Deine Aufgaben>
1: Wann fing Nicola Kuhn laut dem Text über das Buch „Der chinesische Paravent“ an, sich für den Paravent im Haus ihrer Eltern zu interessieren?
2: Schreib den Text über das Buch „Der chinesische Paravent“ nach seinem letzten Satz weiter.

Der chinesische Paravent, Nicola Kuhn, Verlag: dtv, ISBN: 978-3-423-28403-5 © Foto: dtv/Fallon Michael/unsplash | Der chinesische Paravent, Nicola Kuhn, Verlag: dtv, ISBN: 978-3-423-28403-5

Gibt es mehr Geschichte hinter den alltäglichen Dingen, die unser Zuhause schmücken? Vielleicht sogar… eine schwierige Geschichte? Dies ist die zentrale Frage von „Der chinesische Paravent“, oder „Wie der Kolonialismus in deutsche Wohnzimmer kam“. Und sie veranschaulicht einen weniger bekannten Bereich der Kolonialgeschichte. Denn es waren nicht nur Nationalstaaten, die von der kolonialen Ausbeutung profitierten, sondern auch Einzelpersonen.

Erst während der Lockdowns in der Corona-Zeit begann Nicola Kuhn, sich für die Geschichte und Herkunft eines chinesischen Paravents zu interessieren, der immer im Haus ihrer Eltern ausgestellt war. Dies führte dazu, dass sie Geschichten von anderen über verschiedene Gegenstände in ihren Häusern oder in den Häusern ihrer Kindheit sammelte.

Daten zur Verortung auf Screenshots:

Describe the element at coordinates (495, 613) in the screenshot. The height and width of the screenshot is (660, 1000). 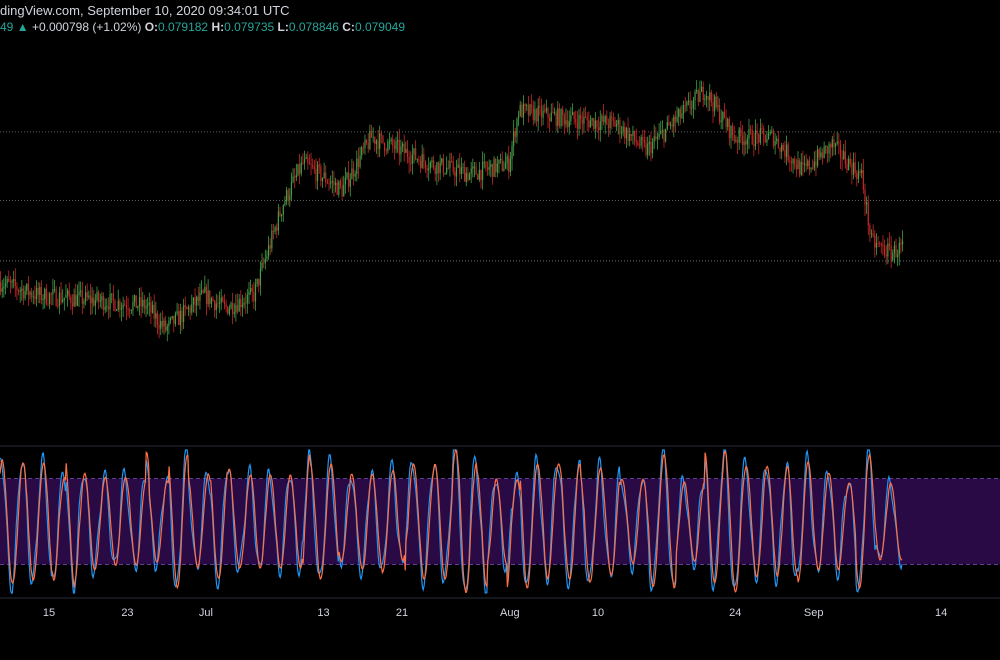
I see `time-axis: 15 23 Jul 13 21 Aug 10 24 Sep 14` at that location.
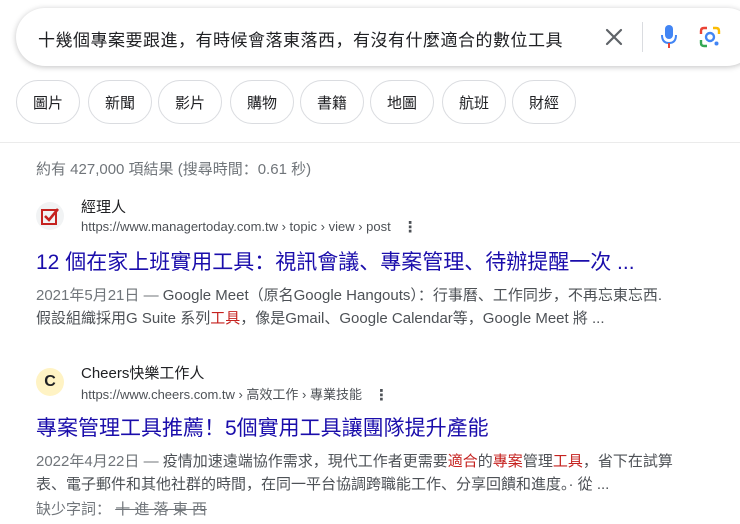 The width and height of the screenshot is (740, 524). What do you see at coordinates (48, 102) in the screenshot?
I see `chip-images: 圖片` at bounding box center [48, 102].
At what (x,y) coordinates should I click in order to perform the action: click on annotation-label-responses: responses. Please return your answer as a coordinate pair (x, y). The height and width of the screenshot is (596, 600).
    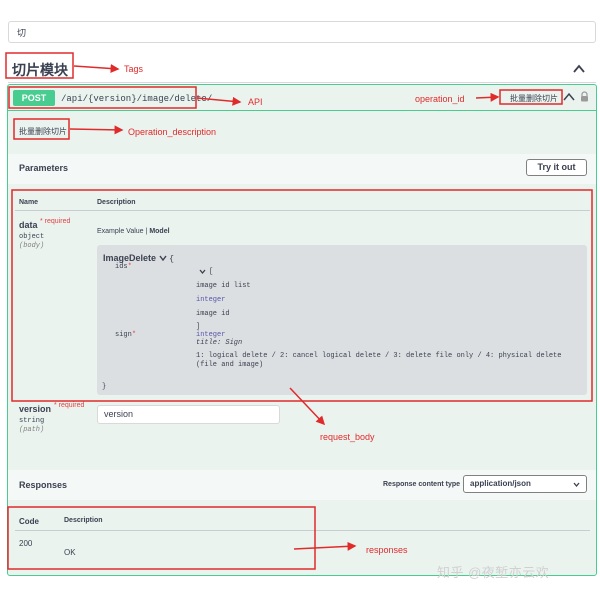
    Looking at the image, I should click on (387, 550).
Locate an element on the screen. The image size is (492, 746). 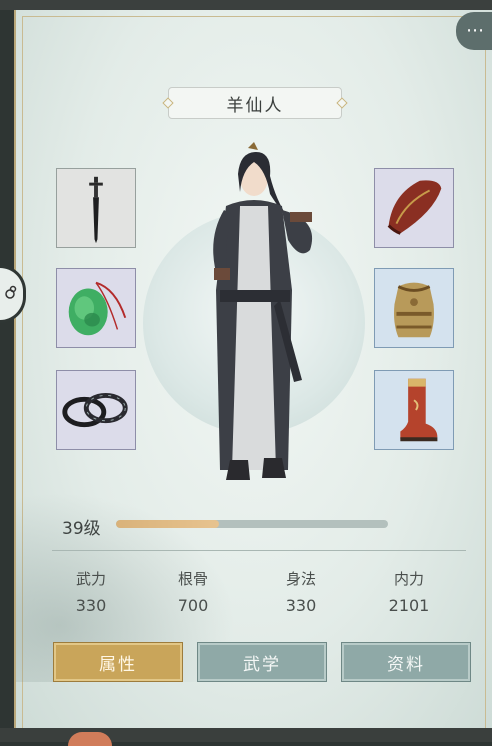
tab-label: 属性 is located at coordinates (118, 664).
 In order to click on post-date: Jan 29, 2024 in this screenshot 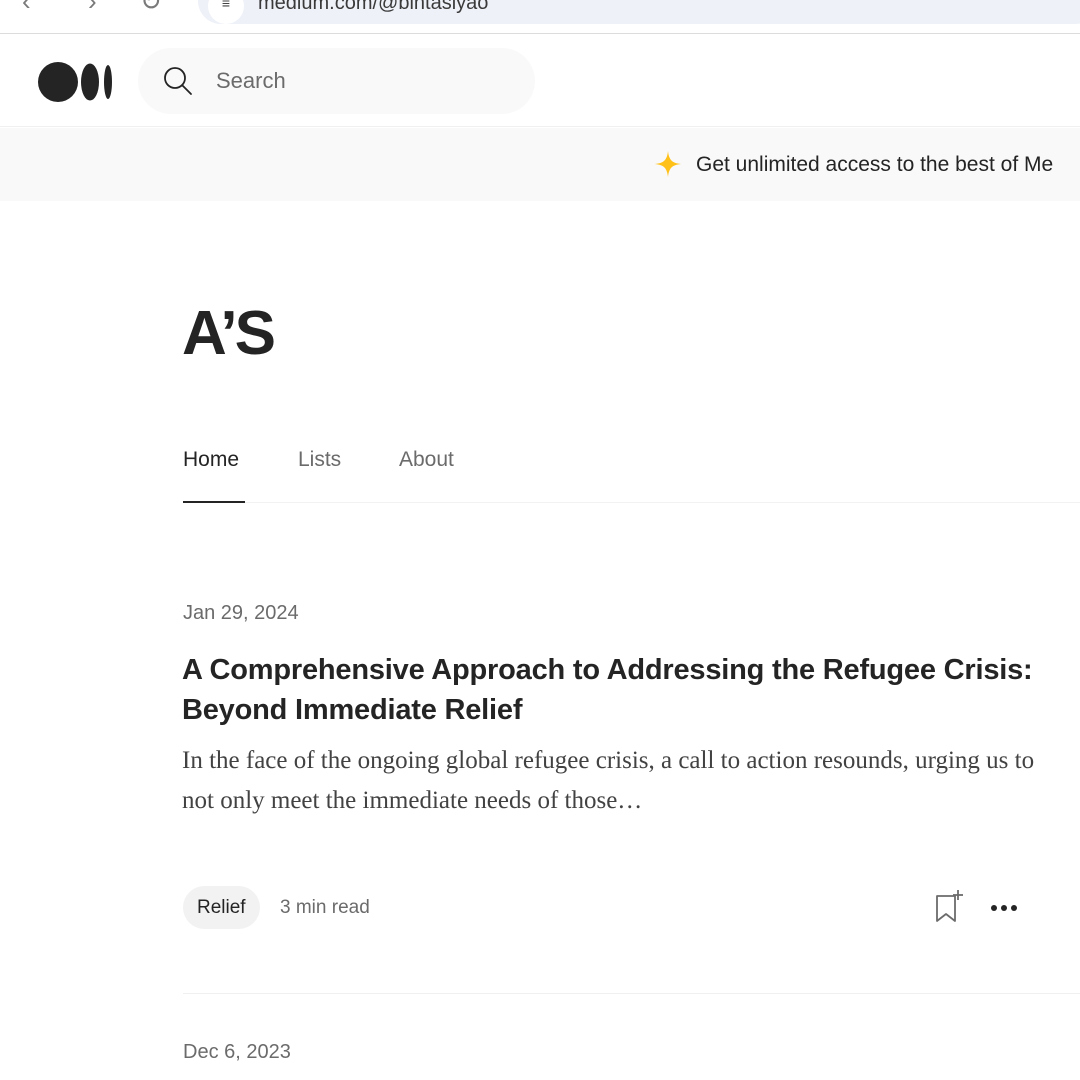, I will do `click(241, 613)`.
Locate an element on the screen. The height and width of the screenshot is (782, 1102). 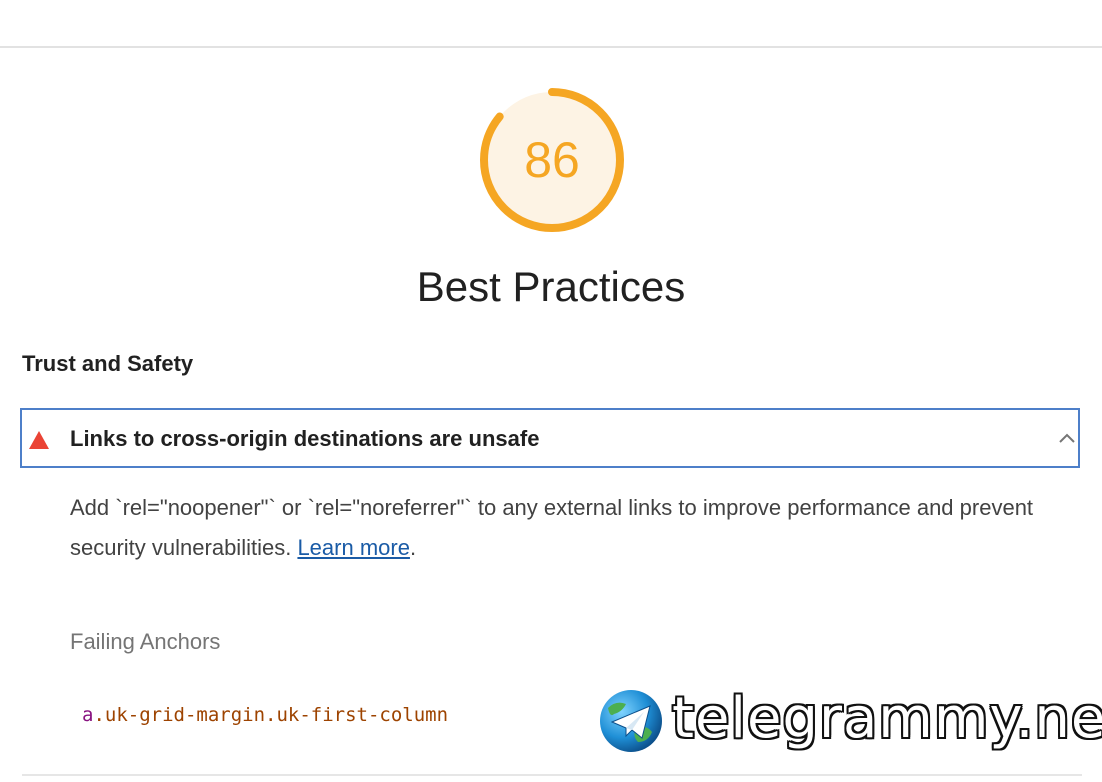
fail-triangle-icon is located at coordinates (39, 440).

Antworten nach Nummer>
1: Während der Lockdowns in der Corona-Zeit.

2:
Die Autorin nimmt die Lesenden mit auf eine lange und verschlungene Reise durch die deutsche Kolonialgeschichte in Asien und Afrika. Familiengeschichten werden ausgegraben und alte Briefe tauchen wieder auf, die die kolonialen Ansichten der Familienmitglieder schildern, die diese Objekte zuerst gestohlen oder gekauft haben. Aber es sind nicht nur die erwarteten Ansichten der Kolonialherren und derjenigen, die vom Kolonialismus profitiert haben, die durch diese verschiedenen Objekte zu Tage treten. Vielmehr sind es auch die ineinandergreifenden Geschichten ganz unterschiedlicher Familien. Schließlich stößt man auf bekannte Namen von Geschäftsleuten, die die deutsche Armee und die Kolonialherrschaft belieferten, und auf Armeeoffiziere, die in einer oder mehreren Kolonien stationiert waren.

Unterschiedliche Perspektiven, unterschiedliche Reaktionen

Noch faszinierender sind die unterschiedlichen Perspektiven derjenigen, die solche Gegenstände geerbt haben. Manche Menschen empfinden erwartungsgemäß Abscheu, dass ein Gegenstand, der Teil ihrer vertrauten Kindheit war, mit Ausbeutung und sogar Völkermord in Verbindung gebracht wird. Andere empfinden angesichts des Abstands zwischen der Geschichte und der heutigen Zeit eher ambivalente Gefühle.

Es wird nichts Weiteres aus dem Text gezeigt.